Allan Dorman, Larne RNLI Lifeboat Operations Manager, who accepted the lifeboat into the care of the station said; ‘Every naming ceremony for a new lifeboat is a special occasion and this is no exception, as we honour the Pistol family and their generous life-saving gift to the Institution and the people of Larne. We will remember Frederick and Theresa through the work of this lifeboat and the volunteer crew and we will be the proud custodians of it for many years to come.’
Speaking during the ceremony Neil Pistol said, ‘Thank you for honouring my family and allowing me this privilege. Thank you to the RNLI for being there. Thank you for going out into conditions when others are safe in harbour. Thank you for risking your lives to save others. You, all the members of the RNLI, make a difference. You do not discriminate; you solely take action to save others.
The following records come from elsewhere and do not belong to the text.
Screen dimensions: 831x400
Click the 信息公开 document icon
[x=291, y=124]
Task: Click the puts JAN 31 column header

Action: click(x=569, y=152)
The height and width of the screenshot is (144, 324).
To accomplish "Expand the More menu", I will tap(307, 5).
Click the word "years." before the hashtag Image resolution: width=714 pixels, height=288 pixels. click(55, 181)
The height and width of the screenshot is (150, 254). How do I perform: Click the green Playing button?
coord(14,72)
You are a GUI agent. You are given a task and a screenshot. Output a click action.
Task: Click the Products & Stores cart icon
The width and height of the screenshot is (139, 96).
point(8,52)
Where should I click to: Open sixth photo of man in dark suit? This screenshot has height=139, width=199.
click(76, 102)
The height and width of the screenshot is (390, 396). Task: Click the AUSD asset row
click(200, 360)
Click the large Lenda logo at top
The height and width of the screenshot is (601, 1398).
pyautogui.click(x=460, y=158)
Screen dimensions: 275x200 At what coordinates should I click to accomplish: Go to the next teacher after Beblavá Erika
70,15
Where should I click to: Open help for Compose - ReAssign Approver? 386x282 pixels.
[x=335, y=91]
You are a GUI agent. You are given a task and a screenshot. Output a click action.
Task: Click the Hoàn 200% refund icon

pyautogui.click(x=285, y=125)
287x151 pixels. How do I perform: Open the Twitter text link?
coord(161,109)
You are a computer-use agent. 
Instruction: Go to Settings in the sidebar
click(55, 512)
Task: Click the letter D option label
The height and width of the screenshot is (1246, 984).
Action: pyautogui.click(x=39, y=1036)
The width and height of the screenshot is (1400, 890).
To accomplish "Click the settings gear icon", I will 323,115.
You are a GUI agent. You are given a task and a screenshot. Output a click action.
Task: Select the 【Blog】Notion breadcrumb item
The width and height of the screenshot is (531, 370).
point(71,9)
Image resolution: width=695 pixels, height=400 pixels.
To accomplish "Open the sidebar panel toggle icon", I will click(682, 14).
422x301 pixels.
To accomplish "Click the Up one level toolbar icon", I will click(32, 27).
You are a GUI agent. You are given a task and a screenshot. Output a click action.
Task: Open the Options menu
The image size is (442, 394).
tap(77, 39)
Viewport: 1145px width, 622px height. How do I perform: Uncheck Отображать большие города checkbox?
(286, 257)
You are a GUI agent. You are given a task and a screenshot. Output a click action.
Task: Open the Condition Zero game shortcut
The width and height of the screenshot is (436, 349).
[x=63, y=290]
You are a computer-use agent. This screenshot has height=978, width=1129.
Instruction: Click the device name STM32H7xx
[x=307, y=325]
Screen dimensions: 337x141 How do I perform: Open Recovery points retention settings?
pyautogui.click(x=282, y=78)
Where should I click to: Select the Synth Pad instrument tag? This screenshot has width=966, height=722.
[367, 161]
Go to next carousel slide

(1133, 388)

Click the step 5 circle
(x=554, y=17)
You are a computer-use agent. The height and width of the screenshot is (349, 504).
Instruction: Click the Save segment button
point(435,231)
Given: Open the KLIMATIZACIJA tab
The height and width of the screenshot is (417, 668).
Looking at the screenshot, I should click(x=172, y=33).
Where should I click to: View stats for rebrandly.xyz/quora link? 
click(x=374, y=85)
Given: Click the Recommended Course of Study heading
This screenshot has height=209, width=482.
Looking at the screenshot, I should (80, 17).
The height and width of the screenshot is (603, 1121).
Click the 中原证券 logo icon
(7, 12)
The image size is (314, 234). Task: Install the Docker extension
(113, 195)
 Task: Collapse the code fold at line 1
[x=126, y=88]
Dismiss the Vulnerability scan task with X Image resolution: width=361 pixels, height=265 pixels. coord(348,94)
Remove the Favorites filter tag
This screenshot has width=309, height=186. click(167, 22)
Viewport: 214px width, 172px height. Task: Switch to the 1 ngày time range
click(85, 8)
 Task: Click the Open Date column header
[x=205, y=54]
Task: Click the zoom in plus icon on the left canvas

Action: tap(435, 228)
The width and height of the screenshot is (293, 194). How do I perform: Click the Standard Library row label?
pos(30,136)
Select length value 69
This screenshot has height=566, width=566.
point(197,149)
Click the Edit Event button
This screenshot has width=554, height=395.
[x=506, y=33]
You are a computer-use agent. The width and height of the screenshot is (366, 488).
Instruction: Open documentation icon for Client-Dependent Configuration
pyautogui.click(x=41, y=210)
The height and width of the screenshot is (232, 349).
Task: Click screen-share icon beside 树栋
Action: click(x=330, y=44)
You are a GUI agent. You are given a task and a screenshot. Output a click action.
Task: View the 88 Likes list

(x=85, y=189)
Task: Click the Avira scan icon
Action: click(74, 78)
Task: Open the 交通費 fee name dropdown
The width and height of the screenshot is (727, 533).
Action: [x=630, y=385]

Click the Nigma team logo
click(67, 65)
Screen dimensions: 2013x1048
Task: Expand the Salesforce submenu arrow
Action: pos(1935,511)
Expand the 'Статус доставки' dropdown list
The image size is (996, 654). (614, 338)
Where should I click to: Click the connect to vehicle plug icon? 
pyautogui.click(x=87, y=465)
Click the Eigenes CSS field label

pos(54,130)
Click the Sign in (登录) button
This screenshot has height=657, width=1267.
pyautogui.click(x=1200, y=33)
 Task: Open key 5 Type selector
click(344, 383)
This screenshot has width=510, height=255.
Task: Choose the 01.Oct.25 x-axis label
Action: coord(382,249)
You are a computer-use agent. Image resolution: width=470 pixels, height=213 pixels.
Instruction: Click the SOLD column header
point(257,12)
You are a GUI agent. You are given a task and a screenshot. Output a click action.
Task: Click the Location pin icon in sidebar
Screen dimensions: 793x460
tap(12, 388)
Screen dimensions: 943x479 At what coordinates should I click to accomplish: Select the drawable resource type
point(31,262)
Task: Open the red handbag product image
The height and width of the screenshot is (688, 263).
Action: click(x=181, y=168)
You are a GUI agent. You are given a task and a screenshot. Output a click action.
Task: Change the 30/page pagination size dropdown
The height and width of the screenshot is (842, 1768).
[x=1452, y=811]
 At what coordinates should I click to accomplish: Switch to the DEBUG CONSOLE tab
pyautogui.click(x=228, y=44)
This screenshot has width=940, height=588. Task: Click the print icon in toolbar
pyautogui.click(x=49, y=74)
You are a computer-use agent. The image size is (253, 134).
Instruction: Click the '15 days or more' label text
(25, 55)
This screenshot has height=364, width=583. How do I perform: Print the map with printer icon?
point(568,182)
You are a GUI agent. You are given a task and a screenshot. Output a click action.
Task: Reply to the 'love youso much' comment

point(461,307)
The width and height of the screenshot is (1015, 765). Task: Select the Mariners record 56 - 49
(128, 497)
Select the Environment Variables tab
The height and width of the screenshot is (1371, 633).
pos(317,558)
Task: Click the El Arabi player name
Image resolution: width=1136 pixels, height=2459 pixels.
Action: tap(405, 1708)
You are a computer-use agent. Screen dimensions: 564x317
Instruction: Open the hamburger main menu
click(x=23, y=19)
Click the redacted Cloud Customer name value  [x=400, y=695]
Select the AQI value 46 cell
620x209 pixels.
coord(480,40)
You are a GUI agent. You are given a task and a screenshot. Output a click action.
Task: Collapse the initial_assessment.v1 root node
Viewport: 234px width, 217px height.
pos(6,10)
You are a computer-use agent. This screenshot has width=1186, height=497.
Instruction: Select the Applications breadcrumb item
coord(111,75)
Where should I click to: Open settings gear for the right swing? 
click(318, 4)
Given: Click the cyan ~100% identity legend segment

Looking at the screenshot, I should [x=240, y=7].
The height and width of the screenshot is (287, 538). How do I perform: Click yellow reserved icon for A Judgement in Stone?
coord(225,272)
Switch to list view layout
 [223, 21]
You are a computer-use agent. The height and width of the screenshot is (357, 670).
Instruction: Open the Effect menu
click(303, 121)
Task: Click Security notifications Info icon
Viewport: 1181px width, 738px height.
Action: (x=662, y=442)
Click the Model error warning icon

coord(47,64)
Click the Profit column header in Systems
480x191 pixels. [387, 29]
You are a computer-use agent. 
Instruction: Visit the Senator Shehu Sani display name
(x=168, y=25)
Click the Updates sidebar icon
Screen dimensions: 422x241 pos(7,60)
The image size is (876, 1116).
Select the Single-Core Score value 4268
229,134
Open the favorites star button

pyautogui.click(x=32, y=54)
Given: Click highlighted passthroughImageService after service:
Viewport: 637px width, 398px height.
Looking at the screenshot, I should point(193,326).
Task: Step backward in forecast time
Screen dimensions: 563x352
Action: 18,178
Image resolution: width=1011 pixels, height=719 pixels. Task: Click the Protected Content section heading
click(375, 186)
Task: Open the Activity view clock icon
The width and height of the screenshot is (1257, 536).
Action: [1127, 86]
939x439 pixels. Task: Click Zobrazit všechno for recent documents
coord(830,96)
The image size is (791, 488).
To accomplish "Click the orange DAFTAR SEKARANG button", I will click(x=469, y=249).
Neil also expressed his pleasure on learning, during an earlier tour of the lifeboat station, that the name of the RNLI rescue mannequin, lifeboat crew use during training, is named Fred. He concluded his speech by acknowledging this, to the delight of the crowd;
‘It will bring us all great pleasure to know that in real life as in previous real-life, Terry will continue to rescue Fred, during the station’s regular training sessions. In the end we make our own destiny. Good luck and Godspeed to all the Larne crew. It gives me great pleasure to hand this lifeboat into the care of the RNLI.’
The D-class lifeboat remains the workhorse of the RNLI as it has for nearly 50 years. Built at a cost of £48,000, the inflatable craft is highly manoeuvrable and specifically suited to surf, shallow water and confined locations – often working close to cliffs, among rocks or even in caves. Importantly it can also be righted manually by the crew in the event of capsize.
It is the smallest class in the RNLI lifeboat fleet but its impact on search and rescue has been huge. The D class carries out some of the most difficult and dangerous rescues lifeboat crews have faced.
The platform party at the service were Mr. Tommy Hutcheson, retired Deputy Launching Authority for Larne RNLI who welcomed guests and opened proceedings; Mr Neil Pistol, who presented the RNLI with the new lifeboat, Christopher Brooke, RNLI Irish Council member who accepted the lifeboat on behalf of the RNLI and handed her into the care of the station; Mr. Allan Dorman, Larne RNLI Lifeboat Operations Manager, who accepted the lifeboat on behalf of the station; Darren Byers RNLI Divisional Operations Manager for Northern Ireland and the Isle of Man who spoke on the capabilities of the new lifeboat and Ms Karen Black, one of the founding crew members of Larne RNLI who recently retired and who officially named the lifeboat.
The Very Reverend Aidan Kerr, the Venerable Stephen Forde, Reverend Tommy Stevenson and Reverend Doctor Colin McClure lead the Service of Dedication with specially chosen hymns and readings. Music was provided by
Magheramourne Silver Band.
Last year Larne RNLI celebrated 20 years of lifesaving during which time the volunteer lifeboat crew launched 411 times, saving 31 lives and rescuing 326 people. Larne RNLI operates both a D-class inshore lifeboat and a Trent class all-weather lifeboat.